At point (A) Price is £1.20 and the quantity demand is 40,000 tonnes. When the price falls to £0.90, the quantity demanded rises to 55,000 tonnes (point B)


If the price fell to £0.70, demand would rise to 75,000.

What explains the law of demand?

There are two factors that explain the inverse relationship between price and quantity demand.

1. Income effect. If prices rise, people will feel poorer after purchasing the more expensive goods. They will have less disposable income and so cannot afford to buy as much. If you have an income of £100, then an increase in the price of goods, your real income is effectively falling.

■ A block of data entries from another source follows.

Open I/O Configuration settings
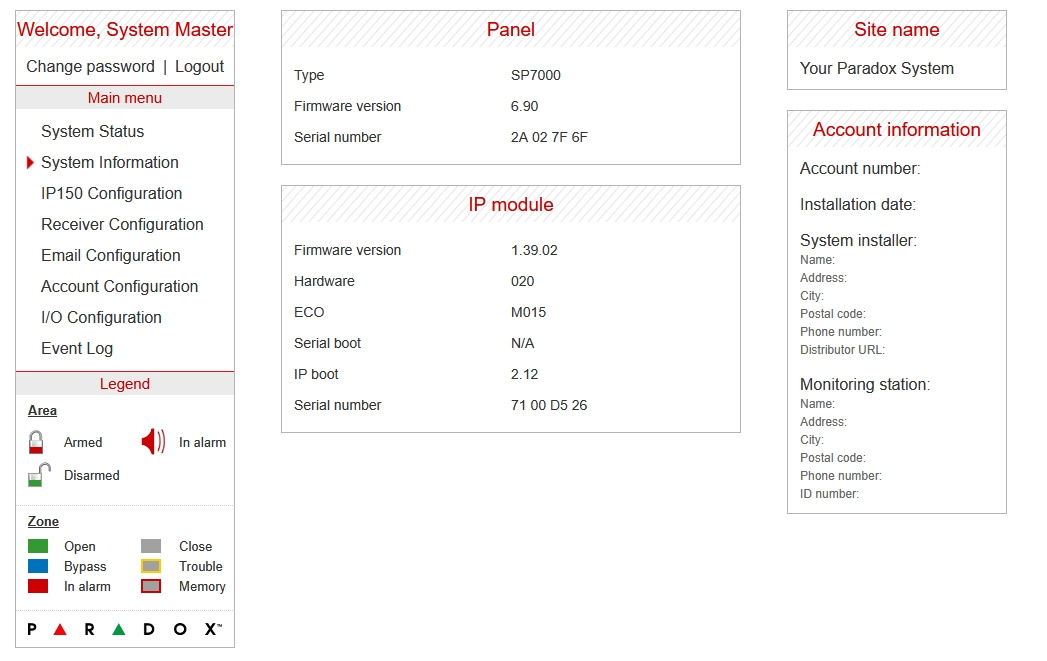The width and height of the screenshot is (1047, 661). pos(101,317)
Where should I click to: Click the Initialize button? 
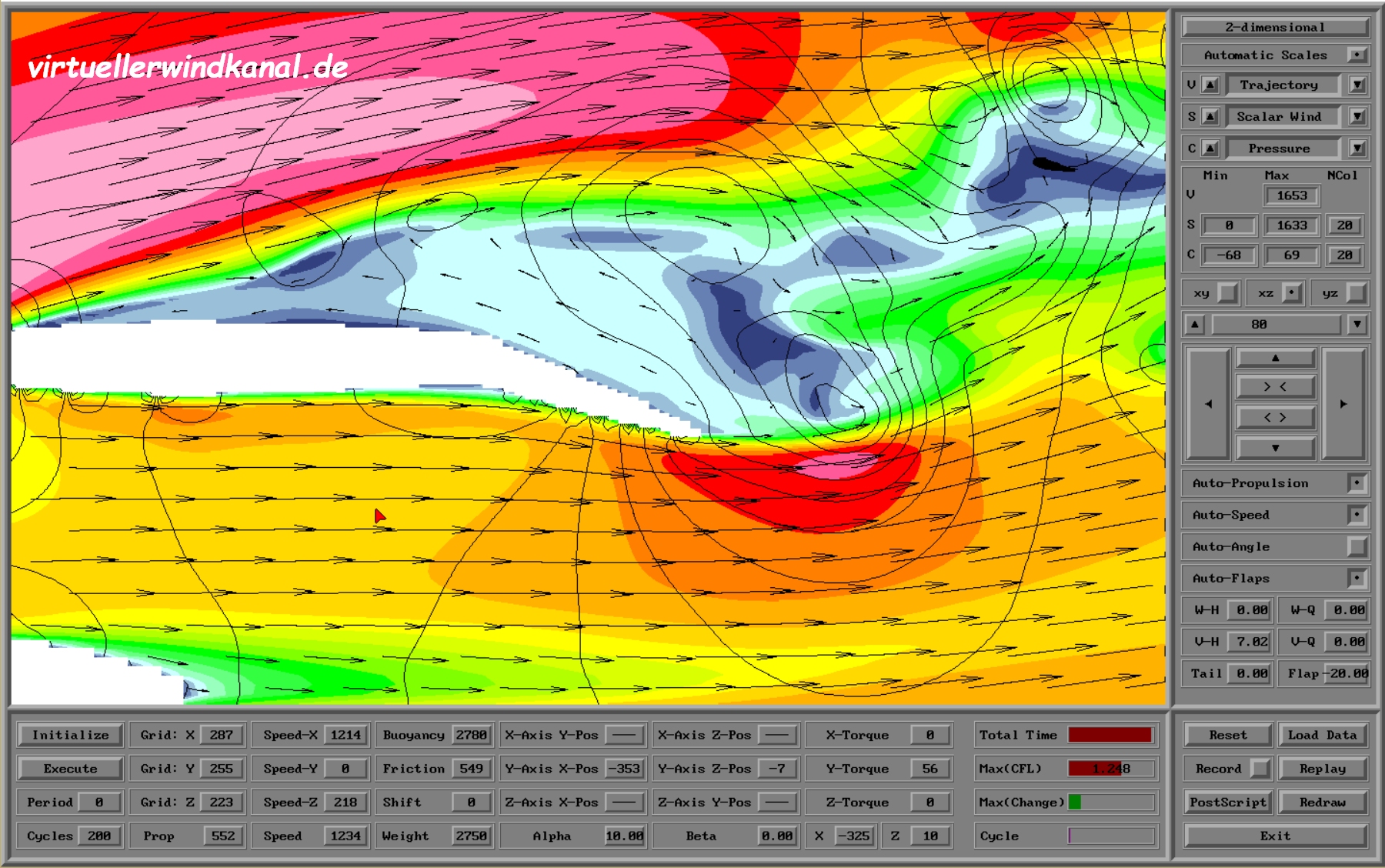70,735
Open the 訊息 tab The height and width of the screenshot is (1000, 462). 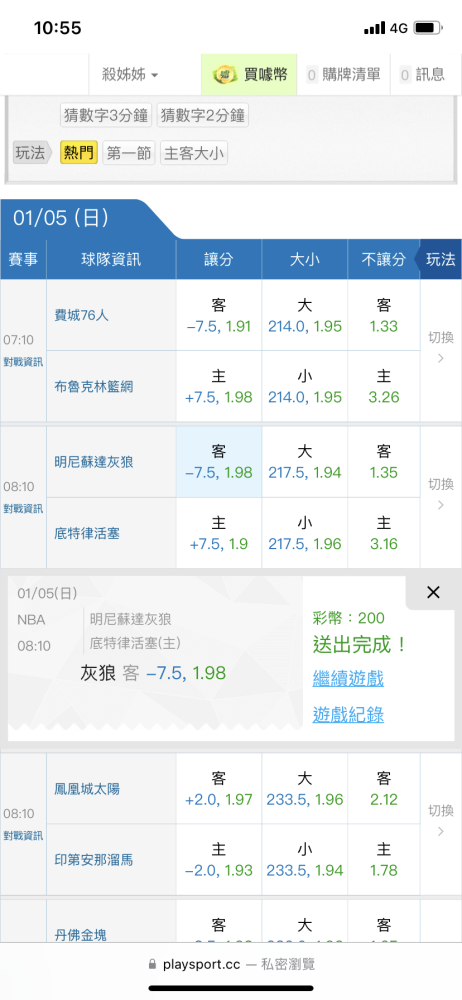click(425, 75)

2. Substitution effect. If the price of one good rise, consumers will be encouraged to buy alternative goods which are now relatively cheaper than they were. For example, if the price of potatoes rises, it will encourage consumers to buy rice instead.

Demand Schedule

A demand schedule is a table showing the different quantities of a good that consumers are willing and able to buy at various prices for a particular period.

This is the market demand schedule for Netflix subscriptions


demand-schedule Demand Curve

The demand curve is a graph showing the relationship between the price of a good and the quantity demanded.

A demand curve can be for an individual consumer or the whole market (market demand curve)

Exceptions to the law of demand

Giffen Good. This is good where a higher price causes an increase in demand (reversing the usual law of demand). The increase in demand is due to the income effect of the higher price outweighing the substitution effect. The idea is that if you are very poor and the price of your basic foodstuff (e.g. rice) increases, then you can’t afford the more expensive alternative food (meat) therefore, you end up buying more rice because it is the only thing you can afford. These goods are very rare and require a society with very low income and limited consumer choices.

Veblen good/ostentatious good. This is where if the price rises, then some people may want to buy more because the higher price makes the good appear more attractive. For example, if designer clothing becomes more expensive than for some individuals, the higher price makes it more expensive. However, whilst individual demand curves may be upward sloping. The market demand curve is unlikely to be. Because although it may be more desirable not everyone can afford it. In fact, the super-rich wants to buy more – precisely because it is exclusive.

Nobody buys the cheapest. Another possibility is that in restaurants, the most popular wine is the second cheapest. This is due to the behavioural choices of consumers. When going out to a restaurant, people don’t like to buy the cheapest wine because it suggests you don’t care about giving diners a good meal. Therefore, often the second cheapest wine often sells more because people think they are getting better quality. Therefore, if you increase the price of the cheapest wine, its demand may actually rise.

Perfectly inelastic. If demand is perfectly inelastic, then an increase in the price has no effect on reducing demand. This may be good like salt, which is very cheap but essential.

Perfectly elastic. Demand is infinite at a certain price, therefore reducing the price will not change the quantity demanded.